In the end, that’s what faith is all about. I am limited and powerless to overcome my own sinfulness and the challenges in life. God’s love, power, and wisdom know no limits and lack nothing. He is responsible for all victories in my life from the first to the last and he chooses to share the celebration of those victories with me as if I had some part in them. 

Monday, September 5, 2016

God's Not Done with Me Yet

Not that I have already obtained all this, or have already arrived at my goal, but I press on to take hold of that for which Christ Jesus took hold of me. Brothers and sisters, I do not consider myself yet to have taken hold of it. But one thing I do: Forgetting what is behind and straining toward what is ahead, I press on toward the goal to win the prize for which God has called me heavenward in Christ Jesus.
All of us, then, who are mature should take such a view of things. And if on some point you think differently, that too God will make clear to you. Only let us live up to what we have already attained. (Philippians 3:12-16)

Recently I was reminded that God isn’t done with me yet. I love it when God chooses to remind me of this fact because too often I judge myself harshly as if I am a finished product with all my flaws and failings. I get down on myself because I somehow didn’t measure up to Christ’s example. I find myself guilty of being less than perfect and condemn myself to self-loathing for my faults.

But that isn’t what God sees when he looks at me. He sees a masterpiece in process. Too often I get impatient with God in his handiwork. God is Michelangelo painting the Sistine Chapel of my life but I want him to be Bob Ross painting happy little clouds in my world and filling the canvas of my life with a beautiful landscape in 30 minutes. God doesn’t work like that so it’s good to remember that he isn’t done with me yet. This is true whether I am languishing in a valley of my faith or in those moments when my heart is bursting from a mountain top experience.

DATA SHOWN —
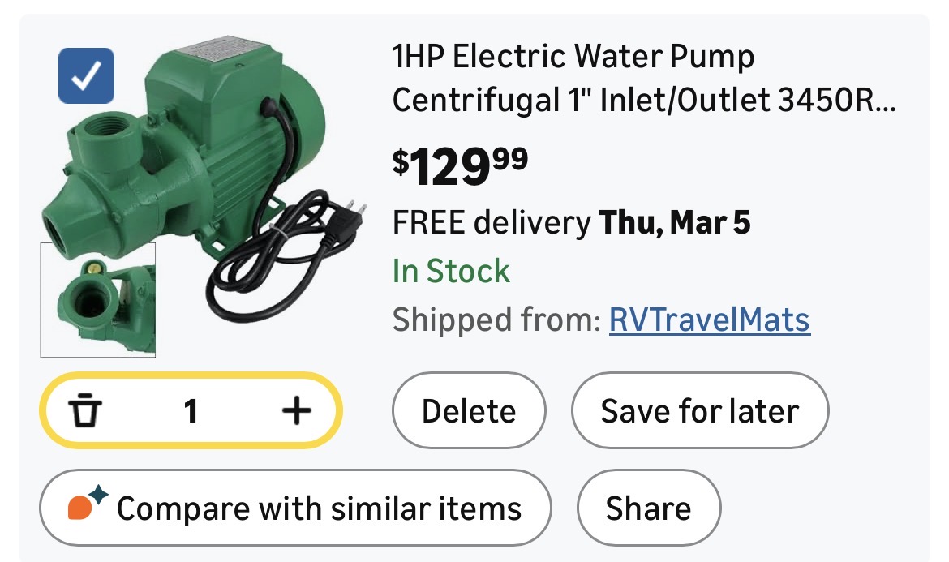Viewport: 949px width, 562px height.
Task: Click the Shipped from label
Action: (495, 320)
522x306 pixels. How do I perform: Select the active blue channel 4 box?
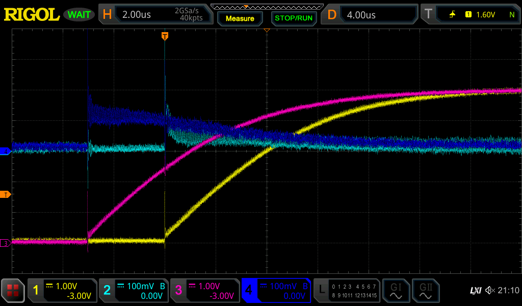coord(276,291)

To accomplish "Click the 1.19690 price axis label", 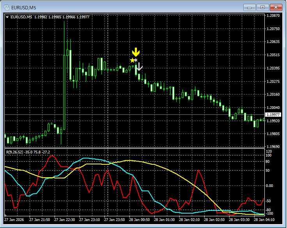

EXERCISE INSTRUCTIONS —
• 1. Which Bible passage does the devotional post quote?
• 2. Repeat the devotional post word for word, starting at "Monday, September 5, 2016" and ending at "in Christ Jesus.".
• 3. Go on with the devotional post from its last sentence.

ANSWERS TO THIS EXERCISE —
• 1. Philippians 3:12-16

• 2.
Monday, September 5, 2016

God's Not Done with Me Yet

Not that I have already obtained all this, or have already arrived at my goal, but I press on to take hold of that for which Christ Jesus took hold of me. Brothers and sisters, I do not consider myself yet to have taken hold of it. But one thing I do: Forgetting what is behind and straining toward what is ahead, I press on toward the goal to win the prize for which God has called me heavenward in Christ Jesus.

• 3.
God’s not done with me yet and he will never get to a point where he is so frustrated with how I’m turning out that he scrapes me completely. As someone who has striven to become proficient in a multitude of artistic endeavors, I can tell you that I’ve had lots of practice in recognizing when it’s better just to throw out the old flawed mess and start over with new materials. Still I can rest easy because I can be confident along with Paul that he who began a good work in me will carry it on to completion until the day of Christ Jesus (Philippians 1:6)


This artistic endeavor of God’s to create in me a new spirit and to mold and train that spirit into his own perfection and righteousness is a time-consuming slow process. One which he lovingly and patiently adheres to so as not to push me past the point of scraping. One thing I’ve learned from my artistic hobbies is that the more skilled I become at a particular art, the better I am able to redeem the work and save it from destruction. This is why I can breathe a sigh of relief—because God’s skills are perfect and the only sacrifice he makes is of himself in bringing new life and beauty to his creation. God’s not done with me yet.


This doesn’t give me a pass to sit idly by and do nothing. It doesn’t give me an excuse to do as I please. God created me to be involved in the process. I need to work at being the best me I can for him. I need to forgive myself and move on when I fail miserably. I need to strive to be the woman of God he created me to be. I need to let go of who I was and what I did yesterday so that I can be and do what he has prepared for me today with my eye on the glory of the finished masterpiece he has in mind for me tomorrow.